SOURCE MATERIAL:
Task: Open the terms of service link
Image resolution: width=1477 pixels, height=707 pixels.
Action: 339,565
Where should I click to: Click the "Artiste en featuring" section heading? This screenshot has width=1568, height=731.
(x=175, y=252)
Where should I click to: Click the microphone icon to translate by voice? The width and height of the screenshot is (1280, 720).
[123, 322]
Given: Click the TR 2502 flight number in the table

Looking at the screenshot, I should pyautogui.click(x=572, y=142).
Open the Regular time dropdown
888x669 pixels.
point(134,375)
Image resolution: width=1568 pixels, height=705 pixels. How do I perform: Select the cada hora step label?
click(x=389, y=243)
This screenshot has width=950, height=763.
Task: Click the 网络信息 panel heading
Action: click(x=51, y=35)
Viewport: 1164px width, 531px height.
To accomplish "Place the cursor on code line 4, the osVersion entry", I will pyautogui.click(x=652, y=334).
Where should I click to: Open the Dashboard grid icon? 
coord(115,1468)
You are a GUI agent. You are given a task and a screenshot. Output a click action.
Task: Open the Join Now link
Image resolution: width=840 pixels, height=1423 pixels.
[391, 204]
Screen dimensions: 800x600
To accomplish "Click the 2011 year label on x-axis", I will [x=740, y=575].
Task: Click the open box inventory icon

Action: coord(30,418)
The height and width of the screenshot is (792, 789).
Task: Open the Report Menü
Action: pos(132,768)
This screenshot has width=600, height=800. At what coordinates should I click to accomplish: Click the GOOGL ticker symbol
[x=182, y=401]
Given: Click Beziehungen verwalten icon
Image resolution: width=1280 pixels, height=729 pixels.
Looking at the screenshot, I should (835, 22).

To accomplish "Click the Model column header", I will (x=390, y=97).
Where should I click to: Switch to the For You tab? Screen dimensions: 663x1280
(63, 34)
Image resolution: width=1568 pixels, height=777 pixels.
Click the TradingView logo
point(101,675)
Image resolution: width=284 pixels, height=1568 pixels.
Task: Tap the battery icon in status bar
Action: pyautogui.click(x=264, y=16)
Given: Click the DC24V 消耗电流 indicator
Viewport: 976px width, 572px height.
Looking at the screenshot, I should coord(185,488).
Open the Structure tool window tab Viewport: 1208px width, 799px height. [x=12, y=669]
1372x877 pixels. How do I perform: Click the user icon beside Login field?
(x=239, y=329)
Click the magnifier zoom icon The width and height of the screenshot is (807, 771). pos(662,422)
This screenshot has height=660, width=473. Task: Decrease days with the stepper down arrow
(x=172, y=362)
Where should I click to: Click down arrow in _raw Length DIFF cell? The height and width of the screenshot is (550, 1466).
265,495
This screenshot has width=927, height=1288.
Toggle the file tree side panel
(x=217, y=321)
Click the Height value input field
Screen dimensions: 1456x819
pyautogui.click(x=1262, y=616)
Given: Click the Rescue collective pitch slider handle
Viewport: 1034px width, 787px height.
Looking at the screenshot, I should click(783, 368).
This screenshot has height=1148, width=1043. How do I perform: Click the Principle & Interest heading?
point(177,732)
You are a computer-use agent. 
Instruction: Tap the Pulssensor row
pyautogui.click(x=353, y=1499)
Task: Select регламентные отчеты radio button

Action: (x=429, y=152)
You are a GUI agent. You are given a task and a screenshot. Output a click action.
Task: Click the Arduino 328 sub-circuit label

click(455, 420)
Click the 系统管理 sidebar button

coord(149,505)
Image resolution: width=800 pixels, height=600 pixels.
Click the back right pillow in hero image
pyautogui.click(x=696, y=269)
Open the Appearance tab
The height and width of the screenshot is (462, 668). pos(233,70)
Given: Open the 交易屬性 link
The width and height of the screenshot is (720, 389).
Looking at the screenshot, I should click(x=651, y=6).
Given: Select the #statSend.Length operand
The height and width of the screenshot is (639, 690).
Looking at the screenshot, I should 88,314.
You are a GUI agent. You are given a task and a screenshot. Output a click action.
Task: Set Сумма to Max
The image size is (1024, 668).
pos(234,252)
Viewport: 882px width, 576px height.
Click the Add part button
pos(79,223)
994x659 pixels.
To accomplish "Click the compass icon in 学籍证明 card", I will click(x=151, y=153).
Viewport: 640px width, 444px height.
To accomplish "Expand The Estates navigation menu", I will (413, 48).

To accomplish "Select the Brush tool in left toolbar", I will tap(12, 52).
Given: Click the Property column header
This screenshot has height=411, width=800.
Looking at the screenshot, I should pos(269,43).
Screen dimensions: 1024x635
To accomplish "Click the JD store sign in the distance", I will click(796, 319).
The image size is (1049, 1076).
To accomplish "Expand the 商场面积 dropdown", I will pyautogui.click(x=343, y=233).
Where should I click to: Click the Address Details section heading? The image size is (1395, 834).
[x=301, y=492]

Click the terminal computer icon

TASK DIRECTIONS:
Each line of the material above needs to be quoted exactly, please.

RESPONSE AREA:
Task: Open the terms of service link
Image resolution: width=1477 pixels, height=707 pixels.
Action: 339,565
Where should I click to: Click the "Artiste en featuring" section heading? This screenshot has width=1568, height=731.
(x=175, y=252)
Where should I click to: Click the microphone icon to translate by voice? The width and height of the screenshot is (1280, 720).
[123, 322]
Given: Click the TR 2502 flight number in the table

Looking at the screenshot, I should pyautogui.click(x=572, y=142).
Open the Regular time dropdown
888x669 pixels.
point(134,375)
Image resolution: width=1568 pixels, height=705 pixels. How do I perform: Select the cada hora step label?
click(x=389, y=243)
This screenshot has width=950, height=763.
Task: Click the 网络信息 panel heading
Action: click(x=51, y=35)
Viewport: 1164px width, 531px height.
To accomplish "Place the cursor on code line 4, the osVersion entry", I will pyautogui.click(x=652, y=334).
Where should I click to: Open the Dashboard grid icon? 
coord(115,1468)
You are a GUI agent. You are given a task and a screenshot. Output a click action.
Task: Open the Join Now link
Image resolution: width=840 pixels, height=1423 pixels.
[391, 204]
Screen dimensions: 800x600
To accomplish "Click the 2011 year label on x-axis", I will [x=740, y=575].
Task: Click the open box inventory icon

Action: coord(30,418)
The height and width of the screenshot is (792, 789).
Task: Open the Report Menü
Action: pos(132,768)
This screenshot has width=600, height=800. At what coordinates should I click to accomplish: Click the GOOGL ticker symbol
[x=182, y=401]
Given: Click Beziehungen verwalten icon
Image resolution: width=1280 pixels, height=729 pixels.
Looking at the screenshot, I should (835, 22).

To accomplish "Click the Model column header", I will (x=390, y=97).
Where should I click to: Switch to the For You tab? Screen dimensions: 663x1280
(63, 34)
Image resolution: width=1568 pixels, height=777 pixels.
Click the TradingView logo
point(101,675)
Image resolution: width=284 pixels, height=1568 pixels.
Task: Tap the battery icon in status bar
Action: pyautogui.click(x=264, y=16)
Given: Click the DC24V 消耗电流 indicator
Viewport: 976px width, 572px height.
Looking at the screenshot, I should coord(185,488).
Open the Structure tool window tab Viewport: 1208px width, 799px height. [x=12, y=669]
1372x877 pixels. How do I perform: Click the user icon beside Login field?
(x=239, y=329)
Click the magnifier zoom icon The width and height of the screenshot is (807, 771). pos(662,422)
This screenshot has height=660, width=473. Task: Decrease days with the stepper down arrow
(x=172, y=362)
Where should I click to: Click down arrow in _raw Length DIFF cell? The height and width of the screenshot is (550, 1466).
265,495
This screenshot has width=927, height=1288.
Toggle the file tree side panel
(x=217, y=321)
Click the Height value input field
Screen dimensions: 1456x819
pyautogui.click(x=1262, y=616)
Given: Click the Rescue collective pitch slider handle
Viewport: 1034px width, 787px height.
Looking at the screenshot, I should click(783, 368).
This screenshot has height=1148, width=1043. How do I perform: Click the Principle & Interest heading?
point(177,732)
You are a computer-use agent. 
Instruction: Tap the Pulssensor row
pyautogui.click(x=353, y=1499)
Task: Select регламентные отчеты radio button

Action: (x=429, y=152)
You are a GUI agent. You are given a task and a screenshot. Output a click action.
Task: Click the Arduino 328 sub-circuit label

click(455, 420)
Click the 系统管理 sidebar button

coord(149,505)
Image resolution: width=800 pixels, height=600 pixels.
Click the back right pillow in hero image
pyautogui.click(x=696, y=269)
Open the Appearance tab
The height and width of the screenshot is (462, 668). pos(233,70)
Given: Open the 交易屬性 link
The width and height of the screenshot is (720, 389).
Looking at the screenshot, I should click(x=651, y=6).
Given: Select the #statSend.Length operand
The height and width of the screenshot is (639, 690).
Looking at the screenshot, I should 88,314.
You are a GUI agent. You are given a task and a screenshot. Output a click action.
Task: Set Сумма to Max
The image size is (1024, 668).
pos(234,252)
Viewport: 882px width, 576px height.
Click the Add part button
pos(79,223)
994x659 pixels.
To accomplish "Click the compass icon in 学籍证明 card", I will click(x=151, y=153).
Viewport: 640px width, 444px height.
To accomplish "Expand The Estates navigation menu", I will (413, 48).

To accomplish "Select the Brush tool in left toolbar", I will tap(12, 52).
Given: Click the Property column header
This screenshot has height=411, width=800.
Looking at the screenshot, I should pos(269,43).
Screen dimensions: 1024x635
To accomplish "Click the JD store sign in the distance", I will click(796, 319).
The image size is (1049, 1076).
To accomplish "Expand the 商场面积 dropdown", I will pyautogui.click(x=343, y=233).
Where should I click to: Click the Address Details section heading? The image size is (1395, 834).
[x=301, y=492]

Click the terminal computer icon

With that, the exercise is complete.